- DIRECTION
Copy out every line, from the one containing "The image size" down to the end of the rows below, unchanged and without the pictures.

◇ ◇ ◇ ◇

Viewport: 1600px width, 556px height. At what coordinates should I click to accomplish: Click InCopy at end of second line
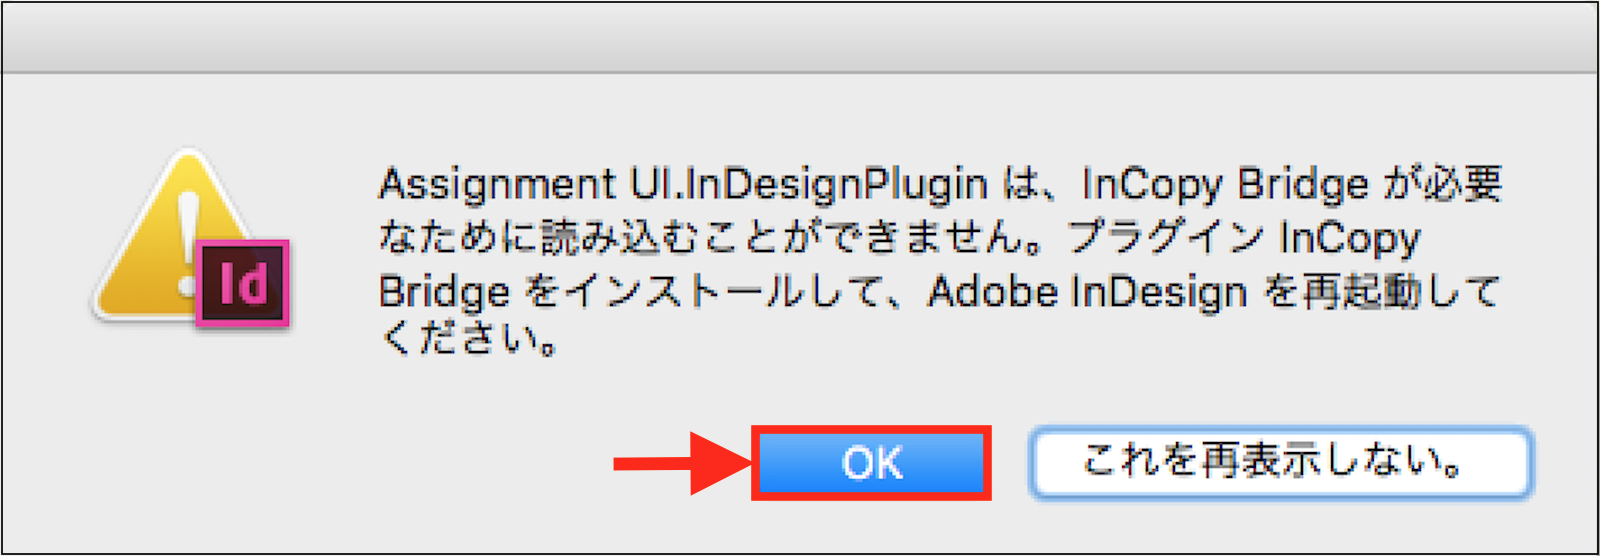tap(1350, 238)

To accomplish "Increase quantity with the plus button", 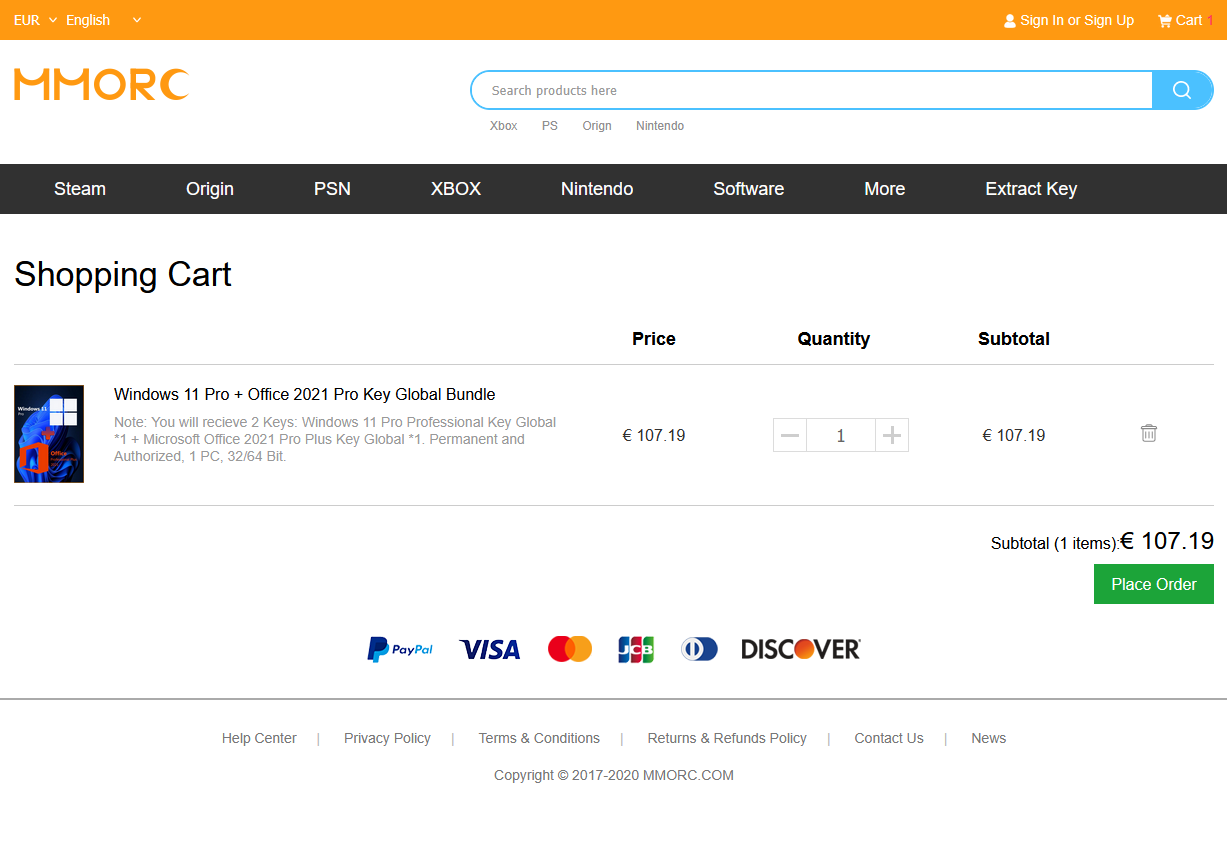I will [x=892, y=435].
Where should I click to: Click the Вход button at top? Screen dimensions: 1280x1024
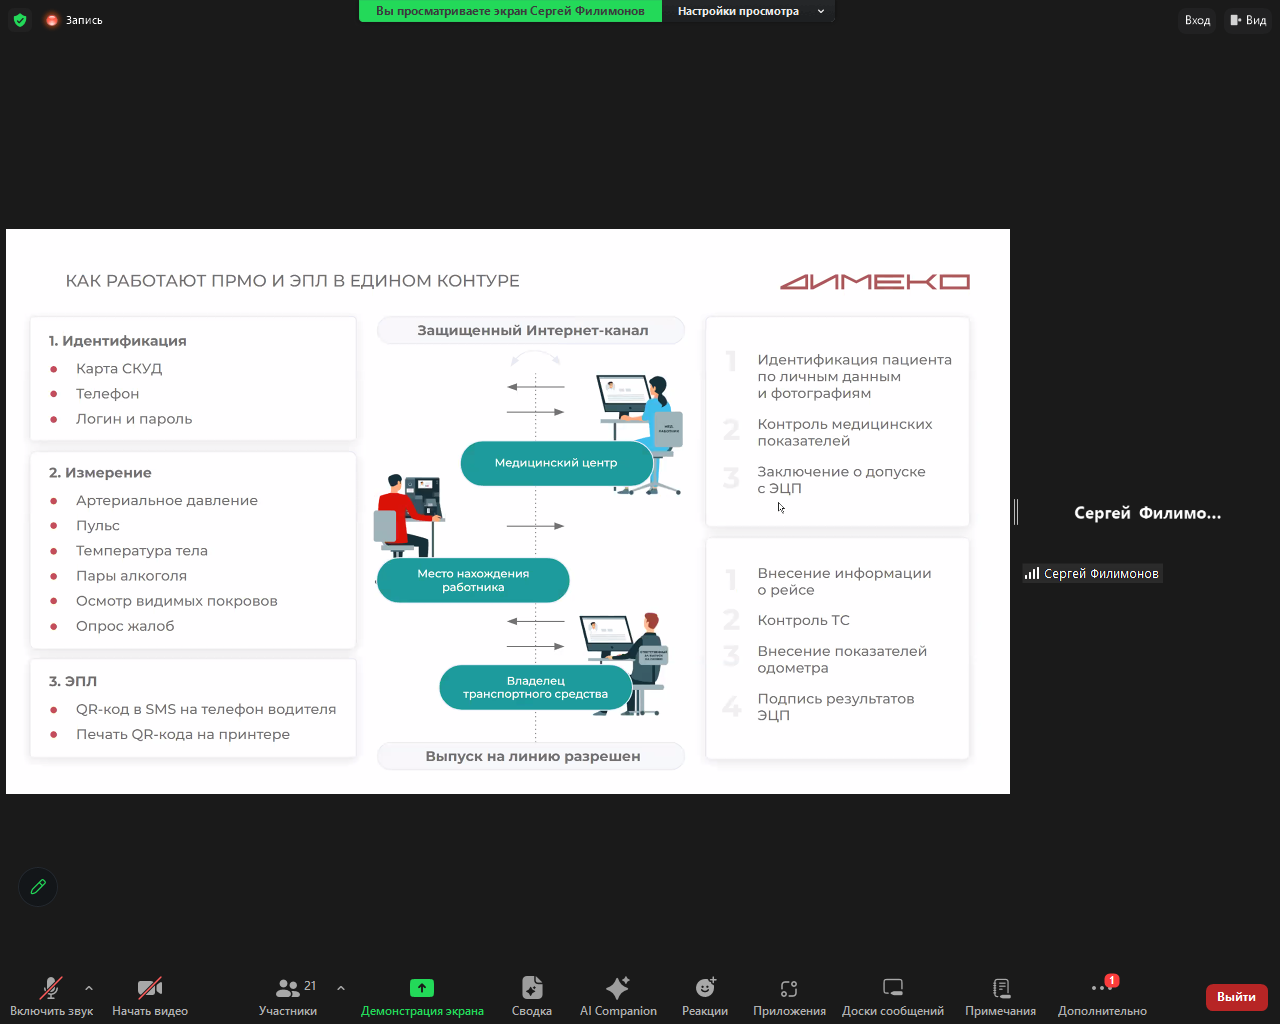(x=1197, y=20)
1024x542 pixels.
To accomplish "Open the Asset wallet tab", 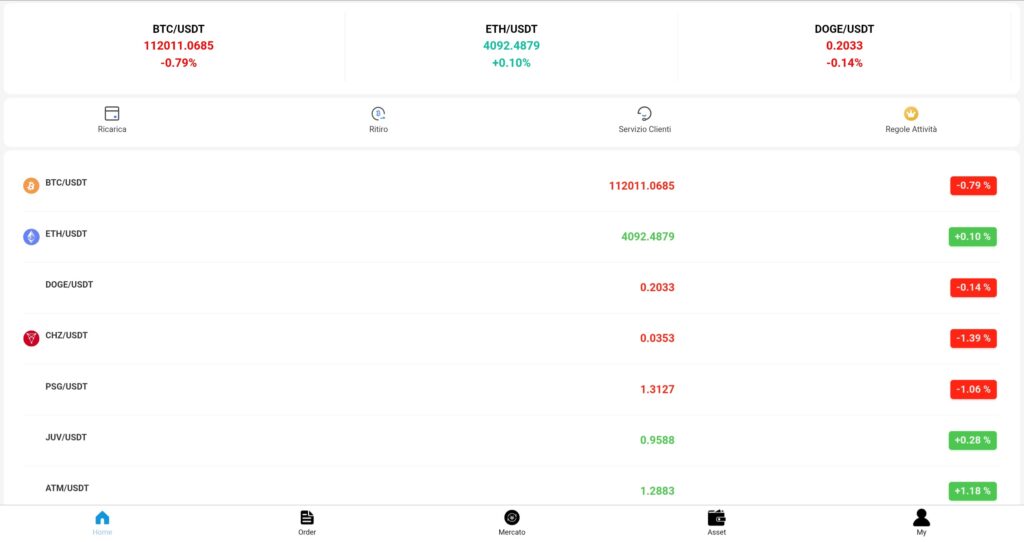I will [x=716, y=522].
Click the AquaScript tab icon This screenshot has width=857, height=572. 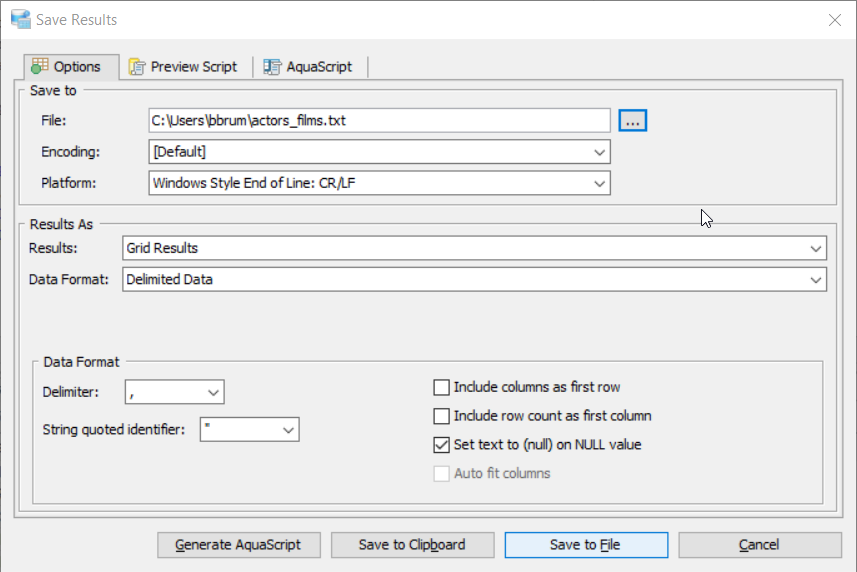(271, 67)
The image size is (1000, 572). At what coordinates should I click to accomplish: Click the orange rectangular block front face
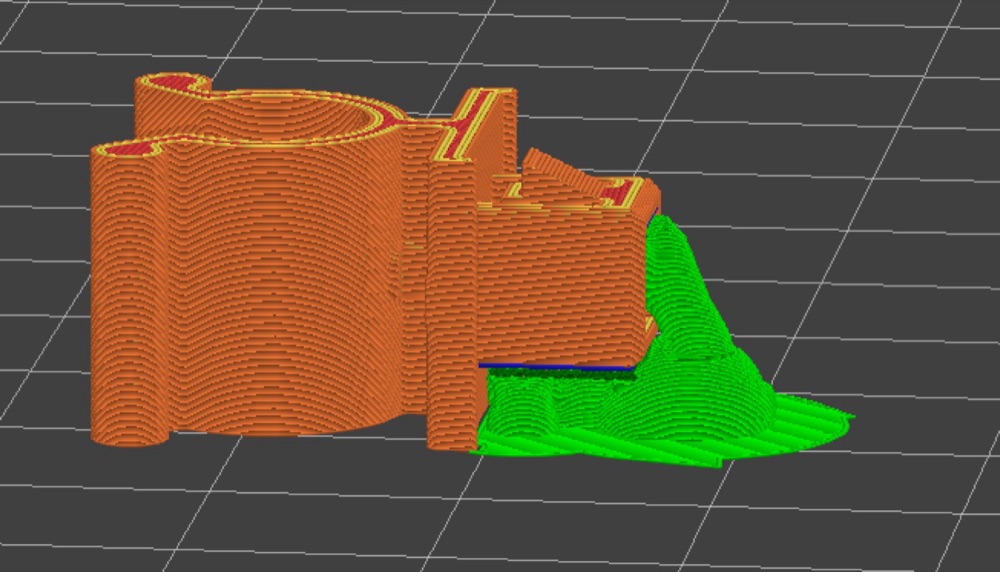561,287
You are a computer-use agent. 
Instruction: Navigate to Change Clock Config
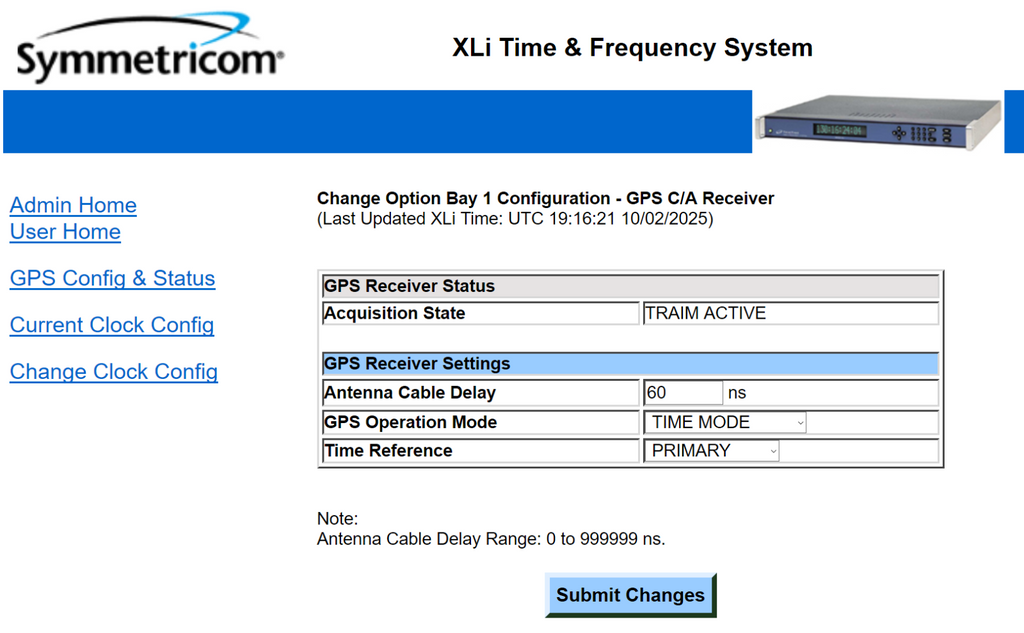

◇ ◇ ◇ ◇

- COMPLETE OUTPUT
The image size is (1000, 572). At what coordinates should I click to accomplish: Click the orange rectangular block front face
561,287
You are a computer-use agent. 
Instruction: Navigate to Change Clock Config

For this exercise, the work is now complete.